At the 2019 NAMM ShowQuilter Labs will officially introduce the Panoptigon, a new instrument that updates the technology of the 70’s Optigan/Orchestron ‘optical organ’ sample playback keyboards.

The boutique sample playback instrument will be available in an initial production run of 25 units, for US customers, in 2019. (The initial run are not approved for Europe, due to additional requirements that will be addressed on the next build.)

The Panoptigon can play back vintage and modern Optigan & Orchestron discs, but also goes beyond the capabilities of the original devices.

Here’s a video demo of one of the prototypes:

Quilter Labs will be showing the first two production units at NAMM this year.

Here’s an example of the Panoptigon playing Kraftwerk’s Franz Schubert on a vintage Vako Orchestron Violin disc:

Pricing and Availability

The Panoptig0n will be available for pre-order via Optigan for US $3,999.

17 thoughts on “Panoptigon Updates 70’s Optigan Optical Organ Technology

  1. I like the sound but isn’t this just a weirdly inconvenient sample player?

    Also when are we gonna get a new Telharmonium? Get on it Behringer! It’s a race to the past!

  2. lol sitar sells me. 😉

    really. awesome!

    always excited about “new” sampler technology. Using old techniques in new ways is still new! Think about the automation possibilities…but i wonder if the motor could handle it?

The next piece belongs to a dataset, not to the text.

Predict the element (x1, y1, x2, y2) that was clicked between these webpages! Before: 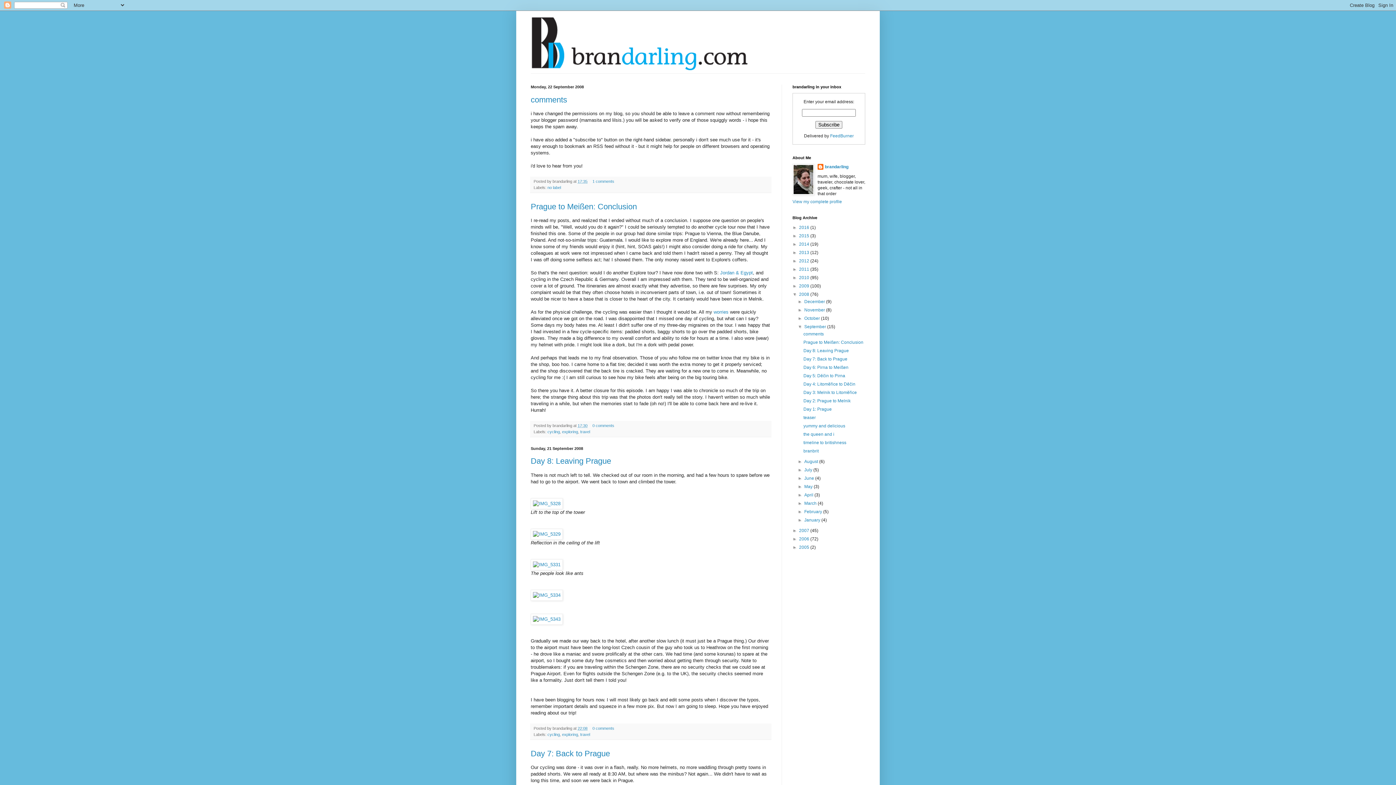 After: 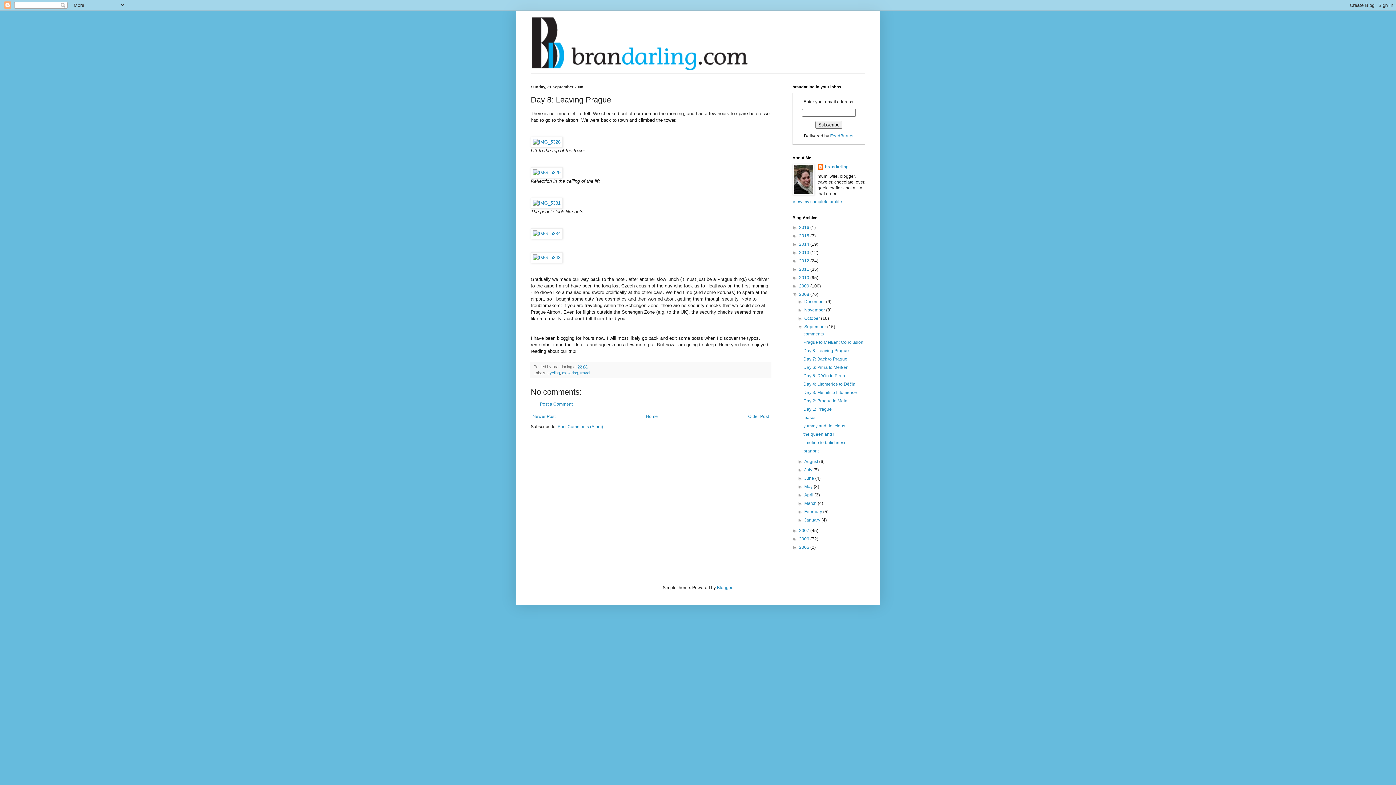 Action: label: Day 8: Leaving Prague bbox: (530, 456, 611, 465)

    Pretty much out of my budget though… For me, it would need to come with a way of (relatively) cheaply pressing your own discs, i think. i mean, i could imagine stuff like test tones and lock grooves and really modulating them heavily to do wave shaping!

    I mean:

    Or a record of transients would be interestin…

    Not sure about the dsp… doesn’t seem that exciting… would like to see rudimentary loop/sound on sound/recorder or something of that nature. Or digital pitch and tune effects on top of the analog….like stick a variphrase -esque processor in there. Or (sub)harmonics generator using an envelope follower to layer additive partials to the sounds.

    1. Wow?

      ‘test tones and lock grooves and really modulating them heavily to do waveshaping’

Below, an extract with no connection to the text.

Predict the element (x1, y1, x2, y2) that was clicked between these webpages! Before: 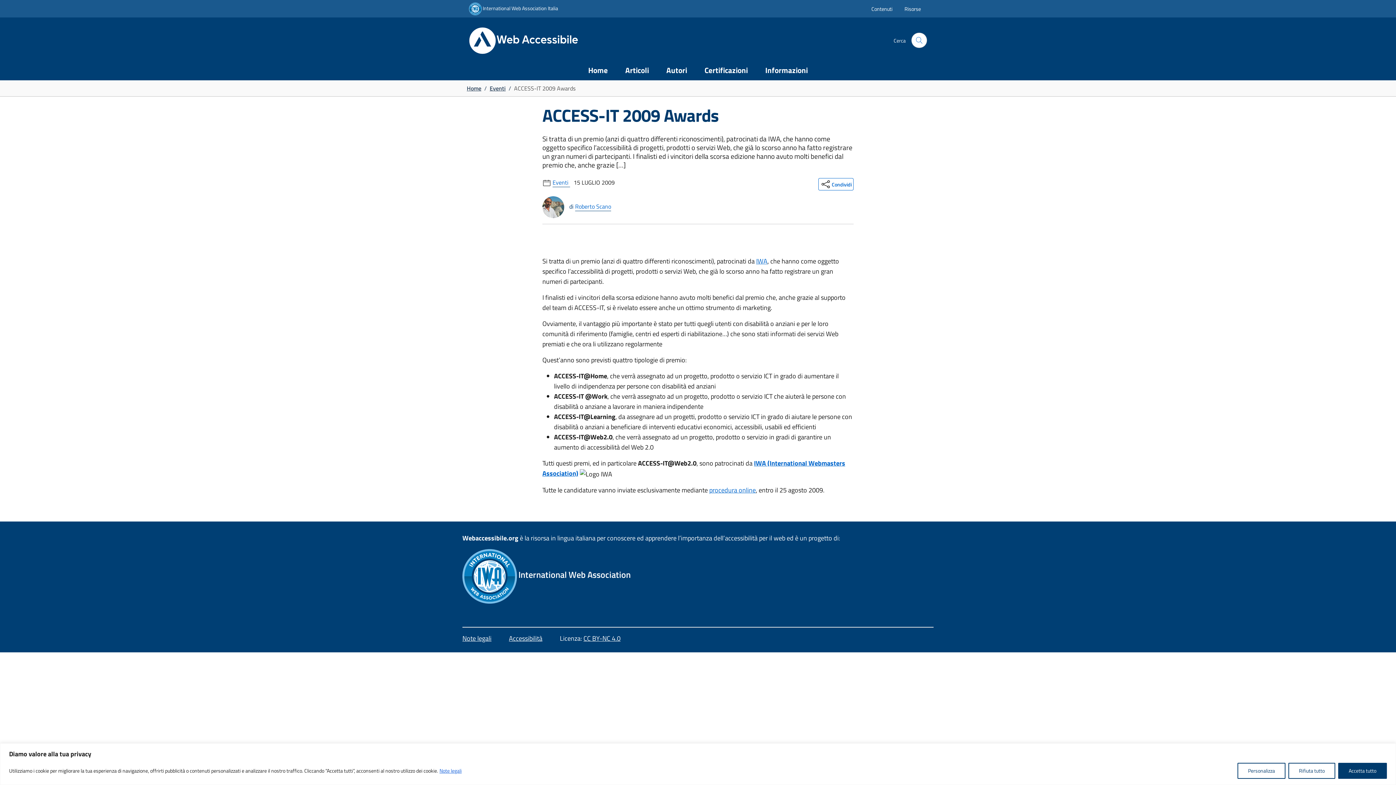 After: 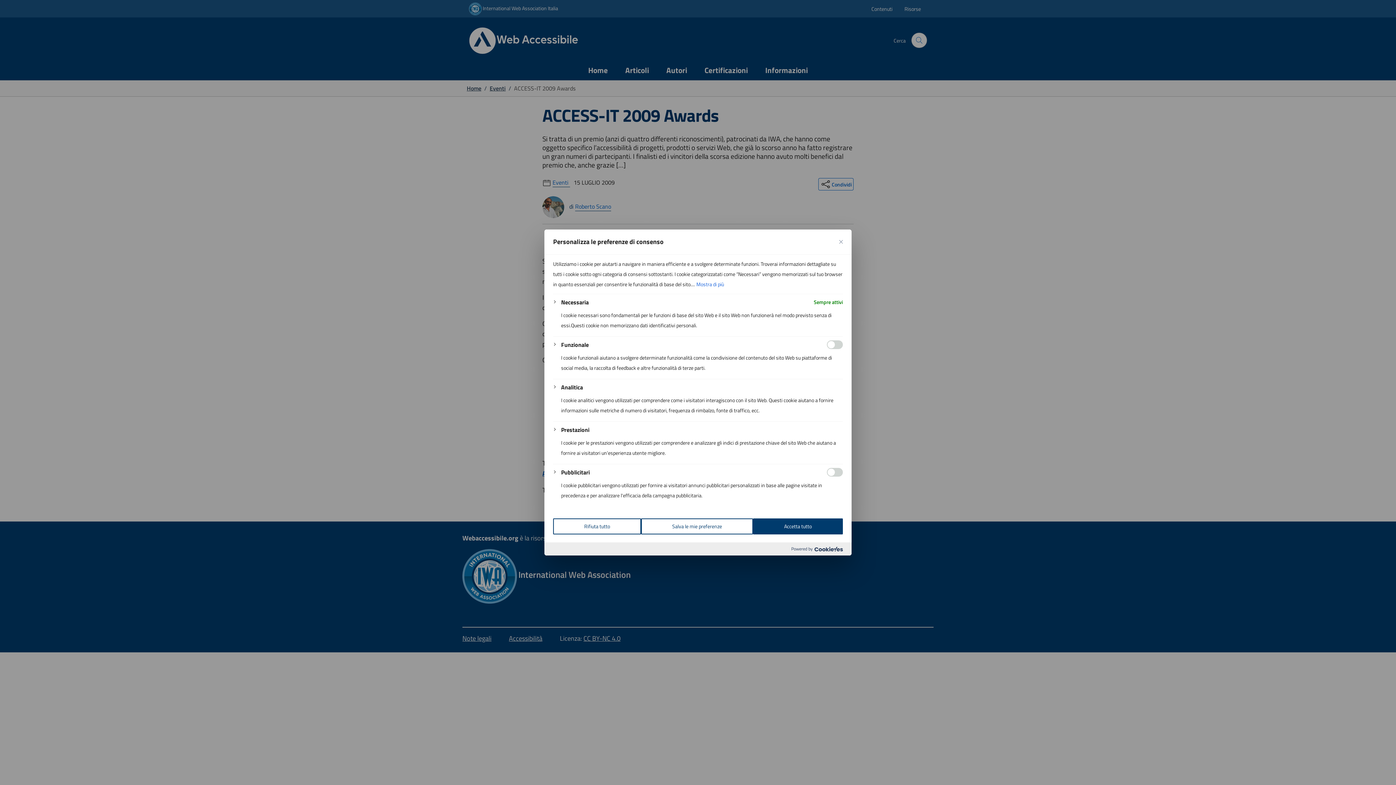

      I read that and was like hell yeah!, this person is talking about the creative stuff I do with sound a lot!

      Then I read,
      ‘or a record of transients…’

      lol what?

      I work in milliseconds ALOT and when you really understand the bpm/millisecond recipes you can do endless stuff with just transients. I work in Soundforge and stuff like this is a major part of my sound design and loop creations.

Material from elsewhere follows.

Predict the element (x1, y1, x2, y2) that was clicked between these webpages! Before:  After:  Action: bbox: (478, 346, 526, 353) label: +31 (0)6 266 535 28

      So thank you. Awesome to read maybe some others here are doing or just thinking about similar stuff and techniques that I use when it comes to making sound. ?

    2. PS – digital pitch and tune effects amen! Another tool that I use is vibrato, and then repitching the altered wave to millisecond lengths within the bpm I am working with. I can make insanely extreme complex pitch envelopes with the vibrato designer in soundforge and then repitch them to fit the note values(millisecond durations) of the bpm I am working in. Any transient no matter how short can be pitch shifted, tuned or modulated(vibrato) and then the fun begins lol.

  3. Gimme two, one to scratch with each foot. With a run of only 25 @ $4K each, I don’t think you’ll see even Trent Reznor playing one at center stage. Its so boutique, I checked to see if it was already April 1st.

  4. Given the right sounds and it’s ability to go backwards and at different speeds and pitches, it might have been fun for the Beatles back in the late 60’s, but now… no.

  5. I think instead of buying this I will just buy a plug-in or app that can do this and use the rest of the money to go on vacation with my family.

  6. this is amazing. Jon Brion has utilized the original in brilliant ways over the years, along with the Mellotron and Chamberlin making the sound of this synonymous with his work. if i had that kind of cash just laying around i would go for one, i’ll admire from afar.

  7. I love mechanical sound devices and samplers generally. Making a $4000 super optigan is an endeavor in madness, which I can appreciate. On the flip side I’ve always felt that the magic of things like the optigan is that they are cheap and weird and found in unlikely places.